■ Task to carry out
Please transcribe, word for word, the line containing "Instruction: Click the AI" and every line after it through the end of the records below, and nothing else.

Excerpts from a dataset
=== Section Start ===

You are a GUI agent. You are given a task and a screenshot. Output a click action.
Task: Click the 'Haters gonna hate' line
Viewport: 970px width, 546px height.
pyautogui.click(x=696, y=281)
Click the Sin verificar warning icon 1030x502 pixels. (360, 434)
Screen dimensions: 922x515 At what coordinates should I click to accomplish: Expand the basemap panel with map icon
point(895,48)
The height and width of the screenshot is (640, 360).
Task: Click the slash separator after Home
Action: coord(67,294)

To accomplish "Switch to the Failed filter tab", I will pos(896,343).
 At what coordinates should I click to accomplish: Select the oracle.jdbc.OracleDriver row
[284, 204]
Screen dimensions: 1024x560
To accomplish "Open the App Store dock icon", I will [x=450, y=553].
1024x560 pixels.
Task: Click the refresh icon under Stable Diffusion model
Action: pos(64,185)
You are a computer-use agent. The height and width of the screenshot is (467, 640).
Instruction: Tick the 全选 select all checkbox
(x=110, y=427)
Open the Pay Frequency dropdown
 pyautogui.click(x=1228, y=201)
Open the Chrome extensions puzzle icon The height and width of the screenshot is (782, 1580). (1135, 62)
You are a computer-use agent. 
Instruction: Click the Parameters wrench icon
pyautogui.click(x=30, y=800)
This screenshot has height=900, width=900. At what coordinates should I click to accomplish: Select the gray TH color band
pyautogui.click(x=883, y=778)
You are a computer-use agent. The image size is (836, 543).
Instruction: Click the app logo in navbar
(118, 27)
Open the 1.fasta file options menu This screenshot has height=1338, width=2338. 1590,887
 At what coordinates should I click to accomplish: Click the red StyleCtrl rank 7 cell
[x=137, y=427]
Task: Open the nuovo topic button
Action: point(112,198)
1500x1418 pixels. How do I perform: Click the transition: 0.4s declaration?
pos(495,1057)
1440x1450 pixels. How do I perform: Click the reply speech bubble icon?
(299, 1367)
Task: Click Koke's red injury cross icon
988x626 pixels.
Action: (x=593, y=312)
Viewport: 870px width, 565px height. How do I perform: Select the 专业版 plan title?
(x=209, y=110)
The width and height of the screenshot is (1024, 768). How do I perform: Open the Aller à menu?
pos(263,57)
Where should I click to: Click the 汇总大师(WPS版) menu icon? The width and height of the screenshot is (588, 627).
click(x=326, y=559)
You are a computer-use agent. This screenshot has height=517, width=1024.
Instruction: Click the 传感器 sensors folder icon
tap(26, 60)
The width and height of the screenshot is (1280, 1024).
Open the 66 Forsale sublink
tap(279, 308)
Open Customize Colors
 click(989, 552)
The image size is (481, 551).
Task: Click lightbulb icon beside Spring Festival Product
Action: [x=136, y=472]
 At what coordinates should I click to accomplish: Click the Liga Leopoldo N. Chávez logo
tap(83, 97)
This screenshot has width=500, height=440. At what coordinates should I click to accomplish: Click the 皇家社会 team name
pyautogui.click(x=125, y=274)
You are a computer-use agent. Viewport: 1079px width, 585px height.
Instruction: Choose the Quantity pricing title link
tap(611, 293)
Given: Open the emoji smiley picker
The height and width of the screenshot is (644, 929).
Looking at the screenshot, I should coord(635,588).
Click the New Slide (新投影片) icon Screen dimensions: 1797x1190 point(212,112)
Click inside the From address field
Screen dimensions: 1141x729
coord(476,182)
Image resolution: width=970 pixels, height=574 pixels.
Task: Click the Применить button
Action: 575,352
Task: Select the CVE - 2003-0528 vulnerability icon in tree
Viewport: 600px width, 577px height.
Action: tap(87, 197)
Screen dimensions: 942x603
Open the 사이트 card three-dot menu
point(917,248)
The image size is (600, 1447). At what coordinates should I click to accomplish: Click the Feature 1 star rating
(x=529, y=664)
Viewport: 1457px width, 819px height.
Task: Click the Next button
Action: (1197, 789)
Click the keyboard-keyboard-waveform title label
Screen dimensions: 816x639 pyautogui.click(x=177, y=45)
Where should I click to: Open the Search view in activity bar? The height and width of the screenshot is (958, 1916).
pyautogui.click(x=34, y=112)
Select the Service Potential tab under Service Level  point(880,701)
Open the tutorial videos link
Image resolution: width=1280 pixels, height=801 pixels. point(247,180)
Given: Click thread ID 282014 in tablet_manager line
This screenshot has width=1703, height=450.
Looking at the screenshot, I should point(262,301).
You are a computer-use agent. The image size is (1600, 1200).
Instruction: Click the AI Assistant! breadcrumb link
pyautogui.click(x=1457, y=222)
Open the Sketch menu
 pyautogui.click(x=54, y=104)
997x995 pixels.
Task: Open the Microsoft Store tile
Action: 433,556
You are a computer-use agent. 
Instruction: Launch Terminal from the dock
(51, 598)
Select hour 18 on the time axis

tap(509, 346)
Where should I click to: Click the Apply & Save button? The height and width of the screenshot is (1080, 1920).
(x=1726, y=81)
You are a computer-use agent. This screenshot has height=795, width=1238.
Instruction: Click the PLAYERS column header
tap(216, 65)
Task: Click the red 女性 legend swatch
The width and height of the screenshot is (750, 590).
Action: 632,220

=== Section End ===

■ Answer for the task
Instruction: Click the AI Assistant! breadcrumb link
pyautogui.click(x=1457, y=222)
Open the Sketch menu
 pyautogui.click(x=54, y=104)
997x995 pixels.
Task: Open the Microsoft Store tile
Action: 433,556
You are a computer-use agent. 
Instruction: Launch Terminal from the dock
(51, 598)
Select hour 18 on the time axis

tap(509, 346)
Where should I click to: Click the Apply & Save button? The height and width of the screenshot is (1080, 1920).
(x=1726, y=81)
You are a computer-use agent. This screenshot has height=795, width=1238.
Instruction: Click the PLAYERS column header
tap(216, 65)
Task: Click the red 女性 legend swatch
The width and height of the screenshot is (750, 590).
Action: 632,220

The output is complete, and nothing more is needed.